Guru Besar Fakultas Ekonomi Universitas Indonesia, Sri Edi Swasono, menegaskan iklan anonim yang dipasang di Kompas jelas membela liberalisme. Iklan itu memelintir ucapan Bung Hatta untuk membela privatisasi.

"Semua orang terpelajar sudah tahu bahwa Bung Hatta dan Bung Karno bukanlah xenophobic, tidak anti asing," ujar Sri Edi Swasono.

Menantu Bung Hatta ini menambahkan Bung Hatta pernah berkata, "Lebih baik Indonesia tenggelam ke dasar lautan daripada menjadi embel-embel bangsa lain". Jadi secara lugas Bung Hatta mengutuk tajam liberalisme, kapitalisme, dan imperialisme.

Hatta memang bukan seorang yang antiasing, tidak pula anti modal asing. Tetapi, itu bukan berarti pandangan Hatta yang dikutip di Kompas terlepas dari cita-cita nasional, yaitu bahwa investasi asing maupun pinjaman luar negeri harus mampu meningkatkan kemandirian nasional.

Iklan anonim atau iklan kaleng yang dimuat di harian Kompas tentang gugatan Undang-Undang Migas yang digugat oleh lima tokoh nasional berisi ungkapan Bung Hatta, "Bung Hatta antikapitalisme tetapi tidak anti kapital... Jadi Bung Hatta tidak anti investasi asing." Begitulah isi iklan yang dimuat di Kompas, 9, 17, dan 27 Agustus 2012. Kelima tokoh itu menganggap pariwara tersebut sebagai "iklan kaleng."

Seperti diberitakan sebelumnya, para tokoh itu beranggapan iklan kaleng yang setidaknya dimuat tiga kali pada 9, 17, dan 27 Agustus 2012 itu dilakukan kelompok orang yang ingin mendapat keuntungan di atas kerugian negara dan rakyat Indonesia. Semuanya berawal dari pertemuan di kediaman Sri Edi Swasono, Rumah Bung Hatta, Jl. Diponegoro 57, Jakarta Pusat, Selasa (4/9).

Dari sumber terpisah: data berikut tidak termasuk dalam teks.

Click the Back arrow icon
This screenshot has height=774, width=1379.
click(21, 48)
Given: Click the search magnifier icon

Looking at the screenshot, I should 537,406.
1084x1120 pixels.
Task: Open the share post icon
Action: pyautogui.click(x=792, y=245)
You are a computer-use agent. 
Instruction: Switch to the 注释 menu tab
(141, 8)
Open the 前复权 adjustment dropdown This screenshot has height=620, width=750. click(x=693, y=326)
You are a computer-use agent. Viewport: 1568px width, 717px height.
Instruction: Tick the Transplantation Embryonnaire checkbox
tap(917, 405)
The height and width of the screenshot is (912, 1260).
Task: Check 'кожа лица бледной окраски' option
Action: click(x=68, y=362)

Dalam pertemuan itu, mereka sepakat menyebut iklan yang dimuat Kompas sebagai "iklan kaleng" sebab tidak mencantumkan jati diri pemasang iklan. Sementara, menurut pengakuan Kwik, suratnya pada Pimpinan Redaksi Kompas yang mempertanyakan boleh tidaknya memuat iklan yang tak jelas identitas pemasangnya, sama sekali tidak ditanggapi.